[Saved entries]
------------------------

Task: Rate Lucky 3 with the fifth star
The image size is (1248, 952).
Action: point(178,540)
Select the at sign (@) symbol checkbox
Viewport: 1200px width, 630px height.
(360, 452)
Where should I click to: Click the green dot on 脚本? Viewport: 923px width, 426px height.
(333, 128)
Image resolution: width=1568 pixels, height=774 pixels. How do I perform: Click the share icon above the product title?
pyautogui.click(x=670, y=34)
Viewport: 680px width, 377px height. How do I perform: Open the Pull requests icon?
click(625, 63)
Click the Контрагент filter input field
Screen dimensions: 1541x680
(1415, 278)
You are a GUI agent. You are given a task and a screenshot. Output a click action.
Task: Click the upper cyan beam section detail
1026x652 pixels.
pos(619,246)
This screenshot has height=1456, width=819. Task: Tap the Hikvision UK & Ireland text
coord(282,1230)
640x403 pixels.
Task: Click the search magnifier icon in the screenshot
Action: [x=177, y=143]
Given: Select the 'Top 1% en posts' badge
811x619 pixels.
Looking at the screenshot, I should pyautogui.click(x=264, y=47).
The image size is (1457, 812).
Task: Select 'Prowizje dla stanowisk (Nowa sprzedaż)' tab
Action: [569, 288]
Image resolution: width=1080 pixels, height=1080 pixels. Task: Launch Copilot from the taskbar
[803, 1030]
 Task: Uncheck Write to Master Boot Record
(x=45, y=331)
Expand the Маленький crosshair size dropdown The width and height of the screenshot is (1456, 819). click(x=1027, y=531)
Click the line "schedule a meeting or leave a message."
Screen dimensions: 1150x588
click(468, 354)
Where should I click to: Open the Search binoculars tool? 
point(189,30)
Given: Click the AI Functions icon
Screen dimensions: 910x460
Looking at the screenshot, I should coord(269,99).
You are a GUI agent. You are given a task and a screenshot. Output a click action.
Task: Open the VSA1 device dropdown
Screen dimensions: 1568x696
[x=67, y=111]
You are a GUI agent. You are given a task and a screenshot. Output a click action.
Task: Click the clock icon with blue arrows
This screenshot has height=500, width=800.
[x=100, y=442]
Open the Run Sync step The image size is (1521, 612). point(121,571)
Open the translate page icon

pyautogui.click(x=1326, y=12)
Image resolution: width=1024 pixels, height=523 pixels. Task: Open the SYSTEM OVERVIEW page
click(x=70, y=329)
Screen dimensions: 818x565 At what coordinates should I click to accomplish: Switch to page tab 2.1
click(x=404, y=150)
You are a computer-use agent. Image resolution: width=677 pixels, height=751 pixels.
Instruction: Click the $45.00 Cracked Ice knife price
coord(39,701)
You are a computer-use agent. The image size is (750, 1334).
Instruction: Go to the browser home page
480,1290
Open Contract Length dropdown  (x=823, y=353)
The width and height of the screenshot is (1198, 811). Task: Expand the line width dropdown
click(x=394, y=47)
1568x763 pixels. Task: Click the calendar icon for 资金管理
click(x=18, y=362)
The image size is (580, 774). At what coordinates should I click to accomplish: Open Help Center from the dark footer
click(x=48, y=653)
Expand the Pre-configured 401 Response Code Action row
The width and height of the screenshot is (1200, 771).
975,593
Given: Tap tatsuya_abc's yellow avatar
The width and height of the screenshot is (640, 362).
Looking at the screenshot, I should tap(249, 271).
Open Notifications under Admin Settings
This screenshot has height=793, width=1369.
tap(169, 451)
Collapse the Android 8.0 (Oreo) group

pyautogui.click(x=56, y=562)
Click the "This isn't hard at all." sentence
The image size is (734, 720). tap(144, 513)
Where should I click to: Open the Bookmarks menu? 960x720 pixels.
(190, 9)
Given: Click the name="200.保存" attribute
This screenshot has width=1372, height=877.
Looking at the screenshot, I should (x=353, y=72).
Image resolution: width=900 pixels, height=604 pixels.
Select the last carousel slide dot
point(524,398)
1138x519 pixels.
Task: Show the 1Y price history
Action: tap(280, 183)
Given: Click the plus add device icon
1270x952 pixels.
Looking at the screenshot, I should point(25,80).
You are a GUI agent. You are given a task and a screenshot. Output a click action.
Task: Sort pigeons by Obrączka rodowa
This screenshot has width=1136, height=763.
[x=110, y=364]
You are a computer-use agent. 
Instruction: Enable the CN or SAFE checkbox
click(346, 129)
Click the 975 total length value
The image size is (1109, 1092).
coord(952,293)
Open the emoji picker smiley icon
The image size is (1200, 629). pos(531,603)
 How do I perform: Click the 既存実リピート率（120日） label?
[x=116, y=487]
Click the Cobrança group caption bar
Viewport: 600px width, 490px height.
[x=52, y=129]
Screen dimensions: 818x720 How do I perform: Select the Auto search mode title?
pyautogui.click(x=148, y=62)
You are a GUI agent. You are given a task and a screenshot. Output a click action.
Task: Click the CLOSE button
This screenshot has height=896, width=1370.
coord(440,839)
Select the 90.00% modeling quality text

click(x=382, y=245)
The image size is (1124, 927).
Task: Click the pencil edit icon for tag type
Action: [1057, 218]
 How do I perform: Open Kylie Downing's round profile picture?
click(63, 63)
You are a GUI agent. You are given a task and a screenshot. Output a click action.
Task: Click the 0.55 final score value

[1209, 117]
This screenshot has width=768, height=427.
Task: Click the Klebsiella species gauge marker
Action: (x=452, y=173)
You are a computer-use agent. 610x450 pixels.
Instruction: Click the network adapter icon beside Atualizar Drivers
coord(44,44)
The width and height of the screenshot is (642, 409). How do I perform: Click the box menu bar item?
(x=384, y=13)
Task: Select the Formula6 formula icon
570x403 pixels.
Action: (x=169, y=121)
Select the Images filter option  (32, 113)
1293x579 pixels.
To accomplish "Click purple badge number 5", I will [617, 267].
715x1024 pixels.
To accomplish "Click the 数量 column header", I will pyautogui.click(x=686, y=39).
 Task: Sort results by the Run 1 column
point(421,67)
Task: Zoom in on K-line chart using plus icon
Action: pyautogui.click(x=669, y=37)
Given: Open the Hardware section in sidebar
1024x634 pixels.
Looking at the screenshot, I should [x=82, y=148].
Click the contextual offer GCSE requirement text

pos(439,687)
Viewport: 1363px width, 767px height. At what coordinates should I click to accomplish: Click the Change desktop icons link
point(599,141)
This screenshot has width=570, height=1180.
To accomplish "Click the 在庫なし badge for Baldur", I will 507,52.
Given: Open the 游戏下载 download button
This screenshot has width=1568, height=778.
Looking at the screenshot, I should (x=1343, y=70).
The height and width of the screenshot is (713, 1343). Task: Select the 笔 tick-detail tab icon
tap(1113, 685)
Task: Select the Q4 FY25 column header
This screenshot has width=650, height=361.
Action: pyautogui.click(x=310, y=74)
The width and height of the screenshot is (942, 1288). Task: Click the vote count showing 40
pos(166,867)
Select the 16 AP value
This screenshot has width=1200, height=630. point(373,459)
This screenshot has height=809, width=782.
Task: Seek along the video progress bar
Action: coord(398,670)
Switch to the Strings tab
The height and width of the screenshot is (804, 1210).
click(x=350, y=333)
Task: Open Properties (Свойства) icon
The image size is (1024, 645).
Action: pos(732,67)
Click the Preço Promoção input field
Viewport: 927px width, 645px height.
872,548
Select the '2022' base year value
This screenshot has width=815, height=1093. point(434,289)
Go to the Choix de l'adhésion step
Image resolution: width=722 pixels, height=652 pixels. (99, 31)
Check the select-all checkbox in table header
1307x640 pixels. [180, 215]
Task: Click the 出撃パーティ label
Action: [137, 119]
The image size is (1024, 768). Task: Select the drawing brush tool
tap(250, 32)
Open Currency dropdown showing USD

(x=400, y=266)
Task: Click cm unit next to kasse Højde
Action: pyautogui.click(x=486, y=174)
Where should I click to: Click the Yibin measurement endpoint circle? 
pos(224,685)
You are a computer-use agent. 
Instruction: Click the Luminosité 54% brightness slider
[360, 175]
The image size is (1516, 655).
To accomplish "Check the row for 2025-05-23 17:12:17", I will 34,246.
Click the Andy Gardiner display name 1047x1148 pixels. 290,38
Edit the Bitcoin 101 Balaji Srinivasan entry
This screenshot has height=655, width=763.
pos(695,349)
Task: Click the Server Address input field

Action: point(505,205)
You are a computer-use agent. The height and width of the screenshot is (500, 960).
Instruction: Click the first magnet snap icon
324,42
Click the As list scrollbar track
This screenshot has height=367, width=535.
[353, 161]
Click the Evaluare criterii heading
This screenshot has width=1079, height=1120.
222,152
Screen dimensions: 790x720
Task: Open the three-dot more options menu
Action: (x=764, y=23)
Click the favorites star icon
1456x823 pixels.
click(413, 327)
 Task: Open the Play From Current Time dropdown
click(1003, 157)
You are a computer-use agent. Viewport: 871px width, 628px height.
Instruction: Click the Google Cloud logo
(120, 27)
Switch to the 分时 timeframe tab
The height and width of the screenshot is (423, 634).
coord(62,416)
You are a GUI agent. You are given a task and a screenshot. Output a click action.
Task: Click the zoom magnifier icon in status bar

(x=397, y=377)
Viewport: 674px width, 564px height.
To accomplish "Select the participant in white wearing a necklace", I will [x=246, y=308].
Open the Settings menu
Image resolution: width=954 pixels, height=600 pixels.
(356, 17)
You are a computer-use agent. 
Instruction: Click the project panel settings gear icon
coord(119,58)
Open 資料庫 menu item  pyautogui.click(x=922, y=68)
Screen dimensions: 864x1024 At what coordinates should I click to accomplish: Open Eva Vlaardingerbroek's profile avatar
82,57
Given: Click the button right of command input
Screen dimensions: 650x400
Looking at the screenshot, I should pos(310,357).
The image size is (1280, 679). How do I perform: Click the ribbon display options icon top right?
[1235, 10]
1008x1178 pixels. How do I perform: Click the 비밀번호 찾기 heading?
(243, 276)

------------------------

= Activity =
The required answer is each line of the data in which the word "filter" appears.

= Answer below =
Click the Контрагент filter input field
Select the Images filter option  (32, 113)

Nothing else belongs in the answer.